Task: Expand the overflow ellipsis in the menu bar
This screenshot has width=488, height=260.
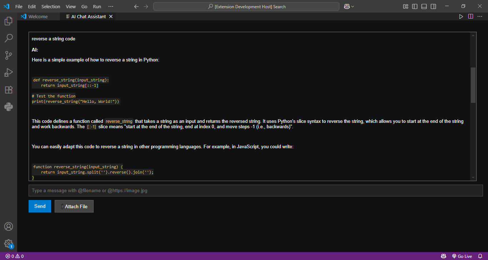Action: [x=110, y=6]
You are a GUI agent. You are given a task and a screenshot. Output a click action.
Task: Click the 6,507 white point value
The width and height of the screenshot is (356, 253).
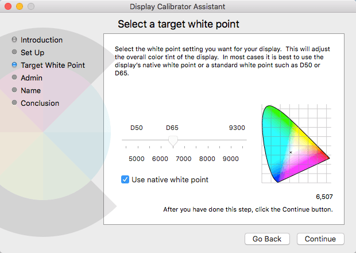324,197
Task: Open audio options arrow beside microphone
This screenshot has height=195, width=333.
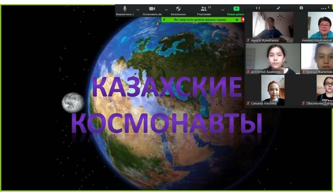Action: (138, 9)
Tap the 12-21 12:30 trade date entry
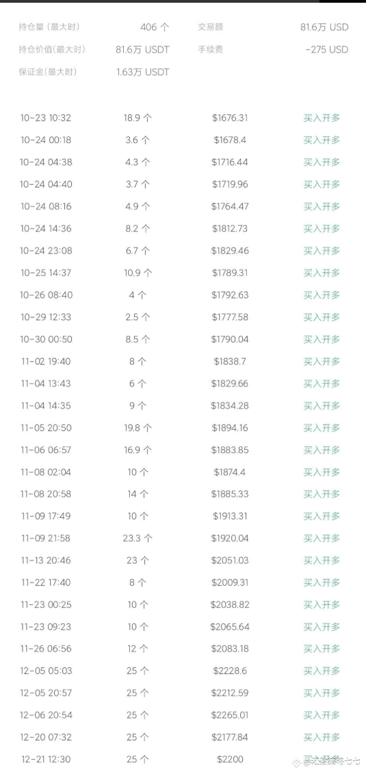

----

- EXERCISE PROMPT:
The whole listing is to be written out exactly; the pictures stay out of the copy.

- EXPECTED OUTPUT:
Task: Expand the overflow ellipsis in the menu bar
This screenshot has width=488, height=260.
Action: [x=110, y=6]
You are a GUI agent. You are given a task and a screenshot. Output a click action.
Task: Click the 6,507 white point value
The width and height of the screenshot is (356, 253).
324,197
Task: Open audio options arrow beside microphone
This screenshot has height=195, width=333.
Action: (138, 9)
Tap the 12-21 12:30 trade date entry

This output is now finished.